La generación de los llamados cronopios (Eladio Villagrán, Luis Neve y Juan Tovar) y la nueva generación del taller de Donoso convivían en el café de la Casa de Cultura. Y allí se gestó mi aprendizaje del mundo. Con Luis Botas dándome a leer Eros y Tanatos, con Juan Gerardo Sampedro, Juan Carlos Canales, Mariano Morales y Ángel López, Jesús Bonilla y mi verdadero maestro –Donoso se fue muy rápido con una beca Guggenheim de regreso a Ecuador–, David Ojeda. Con sus carcajadas y su absoluto respeto y rigor por lo literario me formé, en medio de formidables amigos.

En esta casona que ha albergado tantas cosas conocí a José Emilio Pacheco, a Gabriel García Márquez, a Carlos Martínez Moreno, a tantos otros.

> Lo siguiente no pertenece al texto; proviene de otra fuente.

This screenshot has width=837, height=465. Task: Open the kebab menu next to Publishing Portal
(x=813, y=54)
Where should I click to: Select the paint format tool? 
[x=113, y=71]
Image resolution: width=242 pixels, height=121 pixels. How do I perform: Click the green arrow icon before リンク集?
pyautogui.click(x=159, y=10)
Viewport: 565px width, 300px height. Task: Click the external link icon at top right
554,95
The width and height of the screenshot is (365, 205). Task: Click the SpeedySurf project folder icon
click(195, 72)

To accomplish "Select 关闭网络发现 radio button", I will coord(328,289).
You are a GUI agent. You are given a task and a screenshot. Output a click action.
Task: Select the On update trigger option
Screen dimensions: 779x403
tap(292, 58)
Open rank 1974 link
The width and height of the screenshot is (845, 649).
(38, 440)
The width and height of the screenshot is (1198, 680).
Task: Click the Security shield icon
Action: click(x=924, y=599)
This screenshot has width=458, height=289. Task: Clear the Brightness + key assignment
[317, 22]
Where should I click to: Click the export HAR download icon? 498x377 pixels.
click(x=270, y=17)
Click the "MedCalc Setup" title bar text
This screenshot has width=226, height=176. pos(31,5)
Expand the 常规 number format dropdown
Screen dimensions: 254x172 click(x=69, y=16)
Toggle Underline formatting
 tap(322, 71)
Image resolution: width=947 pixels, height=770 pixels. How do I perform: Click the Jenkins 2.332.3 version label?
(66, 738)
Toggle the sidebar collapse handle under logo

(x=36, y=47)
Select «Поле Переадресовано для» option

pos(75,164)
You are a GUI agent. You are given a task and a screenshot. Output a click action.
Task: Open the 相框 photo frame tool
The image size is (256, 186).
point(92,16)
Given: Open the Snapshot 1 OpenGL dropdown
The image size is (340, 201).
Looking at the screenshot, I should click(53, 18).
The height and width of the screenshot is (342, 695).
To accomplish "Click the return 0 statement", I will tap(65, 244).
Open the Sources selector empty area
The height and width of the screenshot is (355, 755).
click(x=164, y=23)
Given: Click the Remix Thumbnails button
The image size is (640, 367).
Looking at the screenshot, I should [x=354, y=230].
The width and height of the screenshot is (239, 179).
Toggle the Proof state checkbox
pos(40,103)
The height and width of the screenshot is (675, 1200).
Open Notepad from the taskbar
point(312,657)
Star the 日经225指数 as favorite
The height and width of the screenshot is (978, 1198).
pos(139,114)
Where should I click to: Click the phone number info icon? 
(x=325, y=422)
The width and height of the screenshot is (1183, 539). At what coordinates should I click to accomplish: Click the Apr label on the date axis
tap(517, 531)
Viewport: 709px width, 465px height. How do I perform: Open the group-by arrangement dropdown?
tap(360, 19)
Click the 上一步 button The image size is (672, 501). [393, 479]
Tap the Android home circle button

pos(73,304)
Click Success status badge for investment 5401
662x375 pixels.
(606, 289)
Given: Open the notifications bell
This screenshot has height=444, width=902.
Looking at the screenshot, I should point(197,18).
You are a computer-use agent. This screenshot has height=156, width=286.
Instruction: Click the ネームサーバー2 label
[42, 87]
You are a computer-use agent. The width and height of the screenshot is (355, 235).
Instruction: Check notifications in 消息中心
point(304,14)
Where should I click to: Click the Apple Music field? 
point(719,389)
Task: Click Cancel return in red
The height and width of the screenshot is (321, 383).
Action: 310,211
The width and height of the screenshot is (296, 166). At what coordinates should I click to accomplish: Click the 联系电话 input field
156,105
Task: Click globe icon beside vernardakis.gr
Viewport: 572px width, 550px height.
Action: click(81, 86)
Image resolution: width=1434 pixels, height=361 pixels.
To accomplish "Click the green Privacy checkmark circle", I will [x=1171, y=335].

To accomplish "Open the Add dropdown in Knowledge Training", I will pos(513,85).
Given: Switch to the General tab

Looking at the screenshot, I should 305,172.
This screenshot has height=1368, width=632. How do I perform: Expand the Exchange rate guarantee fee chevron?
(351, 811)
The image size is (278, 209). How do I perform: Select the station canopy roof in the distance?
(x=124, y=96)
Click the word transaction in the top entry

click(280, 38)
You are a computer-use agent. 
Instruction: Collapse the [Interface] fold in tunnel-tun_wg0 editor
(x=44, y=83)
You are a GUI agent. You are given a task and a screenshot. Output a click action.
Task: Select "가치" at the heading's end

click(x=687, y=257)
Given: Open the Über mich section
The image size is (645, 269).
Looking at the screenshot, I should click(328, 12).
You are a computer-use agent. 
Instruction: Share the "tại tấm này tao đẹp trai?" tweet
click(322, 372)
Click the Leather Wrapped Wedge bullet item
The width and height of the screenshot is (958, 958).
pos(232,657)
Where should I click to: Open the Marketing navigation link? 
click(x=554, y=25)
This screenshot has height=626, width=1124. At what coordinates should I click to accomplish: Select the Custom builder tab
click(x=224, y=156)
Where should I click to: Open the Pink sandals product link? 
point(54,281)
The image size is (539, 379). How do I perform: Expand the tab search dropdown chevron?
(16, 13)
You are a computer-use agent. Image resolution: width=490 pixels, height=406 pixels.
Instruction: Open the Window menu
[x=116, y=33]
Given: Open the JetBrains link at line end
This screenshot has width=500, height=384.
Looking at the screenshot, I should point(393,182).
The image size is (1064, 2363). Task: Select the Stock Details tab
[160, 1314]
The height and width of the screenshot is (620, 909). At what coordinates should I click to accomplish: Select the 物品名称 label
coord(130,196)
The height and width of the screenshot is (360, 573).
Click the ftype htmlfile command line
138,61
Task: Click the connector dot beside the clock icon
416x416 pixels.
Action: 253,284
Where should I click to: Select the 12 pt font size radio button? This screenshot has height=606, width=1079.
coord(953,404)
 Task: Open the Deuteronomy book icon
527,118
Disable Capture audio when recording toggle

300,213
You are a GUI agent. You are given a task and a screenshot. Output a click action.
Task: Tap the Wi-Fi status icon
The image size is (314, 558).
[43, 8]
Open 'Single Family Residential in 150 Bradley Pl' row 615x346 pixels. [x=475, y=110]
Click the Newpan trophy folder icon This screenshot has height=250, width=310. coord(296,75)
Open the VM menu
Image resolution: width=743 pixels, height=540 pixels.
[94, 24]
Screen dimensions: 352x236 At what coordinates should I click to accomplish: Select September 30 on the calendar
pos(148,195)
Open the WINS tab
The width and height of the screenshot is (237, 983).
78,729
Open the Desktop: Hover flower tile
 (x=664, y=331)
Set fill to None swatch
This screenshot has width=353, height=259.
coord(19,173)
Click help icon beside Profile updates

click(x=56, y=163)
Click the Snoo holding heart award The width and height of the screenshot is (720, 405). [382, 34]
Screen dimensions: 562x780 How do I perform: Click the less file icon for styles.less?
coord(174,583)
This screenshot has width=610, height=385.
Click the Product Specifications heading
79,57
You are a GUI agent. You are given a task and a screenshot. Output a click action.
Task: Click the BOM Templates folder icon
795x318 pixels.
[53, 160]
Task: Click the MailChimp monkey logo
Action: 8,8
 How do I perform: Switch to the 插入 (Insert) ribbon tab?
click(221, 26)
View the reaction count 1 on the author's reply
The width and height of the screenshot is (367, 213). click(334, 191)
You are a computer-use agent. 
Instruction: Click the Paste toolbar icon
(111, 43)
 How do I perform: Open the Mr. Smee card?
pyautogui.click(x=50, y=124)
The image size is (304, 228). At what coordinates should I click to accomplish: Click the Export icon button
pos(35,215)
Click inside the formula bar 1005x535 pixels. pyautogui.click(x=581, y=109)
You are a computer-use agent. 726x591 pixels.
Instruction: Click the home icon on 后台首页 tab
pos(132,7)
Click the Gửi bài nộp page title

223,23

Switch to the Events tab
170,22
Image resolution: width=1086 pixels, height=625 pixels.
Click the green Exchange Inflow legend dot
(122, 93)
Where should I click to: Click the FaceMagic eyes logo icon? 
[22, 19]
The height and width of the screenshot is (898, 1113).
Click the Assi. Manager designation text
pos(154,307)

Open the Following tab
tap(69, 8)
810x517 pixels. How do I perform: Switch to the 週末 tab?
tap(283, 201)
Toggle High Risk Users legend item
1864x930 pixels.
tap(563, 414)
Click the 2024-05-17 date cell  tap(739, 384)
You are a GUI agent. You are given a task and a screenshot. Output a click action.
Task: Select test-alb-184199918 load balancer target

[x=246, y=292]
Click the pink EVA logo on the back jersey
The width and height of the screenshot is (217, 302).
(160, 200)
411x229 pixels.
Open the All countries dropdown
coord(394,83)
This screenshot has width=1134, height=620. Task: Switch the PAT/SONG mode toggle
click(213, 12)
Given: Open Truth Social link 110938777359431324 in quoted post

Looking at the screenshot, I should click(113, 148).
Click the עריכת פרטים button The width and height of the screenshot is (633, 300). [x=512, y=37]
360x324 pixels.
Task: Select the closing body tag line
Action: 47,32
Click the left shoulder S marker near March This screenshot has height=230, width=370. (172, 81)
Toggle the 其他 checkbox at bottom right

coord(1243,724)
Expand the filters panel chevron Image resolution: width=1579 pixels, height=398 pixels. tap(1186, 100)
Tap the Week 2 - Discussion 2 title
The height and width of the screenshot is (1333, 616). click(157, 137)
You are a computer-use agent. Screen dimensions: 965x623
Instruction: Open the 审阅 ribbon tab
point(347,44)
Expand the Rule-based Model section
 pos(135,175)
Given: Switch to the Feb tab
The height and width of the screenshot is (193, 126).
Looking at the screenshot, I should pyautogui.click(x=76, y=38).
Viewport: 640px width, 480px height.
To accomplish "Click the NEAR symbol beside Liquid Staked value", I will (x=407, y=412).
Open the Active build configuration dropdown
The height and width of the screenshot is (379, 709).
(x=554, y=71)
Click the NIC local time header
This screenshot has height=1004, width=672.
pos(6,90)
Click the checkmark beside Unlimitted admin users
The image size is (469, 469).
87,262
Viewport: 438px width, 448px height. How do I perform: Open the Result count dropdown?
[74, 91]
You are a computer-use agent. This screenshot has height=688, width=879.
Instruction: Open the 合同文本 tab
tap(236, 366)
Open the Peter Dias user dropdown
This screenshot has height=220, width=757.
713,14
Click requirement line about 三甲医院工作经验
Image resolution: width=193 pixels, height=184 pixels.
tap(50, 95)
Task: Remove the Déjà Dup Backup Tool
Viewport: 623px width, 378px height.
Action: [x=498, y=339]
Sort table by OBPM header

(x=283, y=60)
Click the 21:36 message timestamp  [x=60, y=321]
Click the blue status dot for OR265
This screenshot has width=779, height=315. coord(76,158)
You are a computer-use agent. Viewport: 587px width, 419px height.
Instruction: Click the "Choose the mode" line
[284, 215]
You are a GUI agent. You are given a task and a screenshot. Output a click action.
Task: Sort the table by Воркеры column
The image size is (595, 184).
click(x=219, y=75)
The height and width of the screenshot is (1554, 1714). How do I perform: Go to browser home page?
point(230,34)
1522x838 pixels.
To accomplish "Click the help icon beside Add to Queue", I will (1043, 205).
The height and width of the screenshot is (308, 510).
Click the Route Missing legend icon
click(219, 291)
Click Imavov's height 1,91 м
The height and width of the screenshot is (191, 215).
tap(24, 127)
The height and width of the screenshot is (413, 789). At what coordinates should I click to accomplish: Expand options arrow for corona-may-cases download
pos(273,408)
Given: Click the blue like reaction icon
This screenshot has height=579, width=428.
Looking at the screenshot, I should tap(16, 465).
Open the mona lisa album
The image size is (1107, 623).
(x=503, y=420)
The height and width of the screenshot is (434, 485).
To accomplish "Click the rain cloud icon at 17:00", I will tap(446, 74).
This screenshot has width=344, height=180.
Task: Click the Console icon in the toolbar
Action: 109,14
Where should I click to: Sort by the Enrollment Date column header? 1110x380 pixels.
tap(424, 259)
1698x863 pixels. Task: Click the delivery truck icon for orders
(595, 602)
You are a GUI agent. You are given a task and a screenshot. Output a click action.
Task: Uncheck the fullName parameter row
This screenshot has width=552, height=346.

Aquí miré una de las más excepcionales exposiciones que he admirado y conocí a Fernando Gamboa, su museógrafo (hoy dirían curador) y luego a tantos otros artistas plásticos. Aquí corrí, reí, jugué (incluso me escondí, a los 10 años, en un féretro en una ofrenda de muertos, azuzado por mi maestra de cuarto de primaria, la seño Guille y su esposo Juan Carlos quienes habían concursado ese año).

Aquí los sábados vi ballet, escuché orquestas e incluso me atreví a actuar con el grupo de teatro guiñol que ya he mencionado. Estar dentro del edificio para mí es siempre recordar tantas gentes, tanta pasión y tanta vida.

La Casa de la Cultura, por así decir, crecía conforme yo me iba haciendo adulto.  Entre sus muros se gestó mi vocación y maduró mi aprendizaje; creo que muchos otros, como yo, le debemos tanto que podríamos vivir lo que resta de nuestras existencias agradecidos a su promotor y fundador a quien tenemos el privilegio de seguir contando en nuestras vidas: Pedro Ángel Palou Pérez. Larga vida a esta casa, la casa de todos.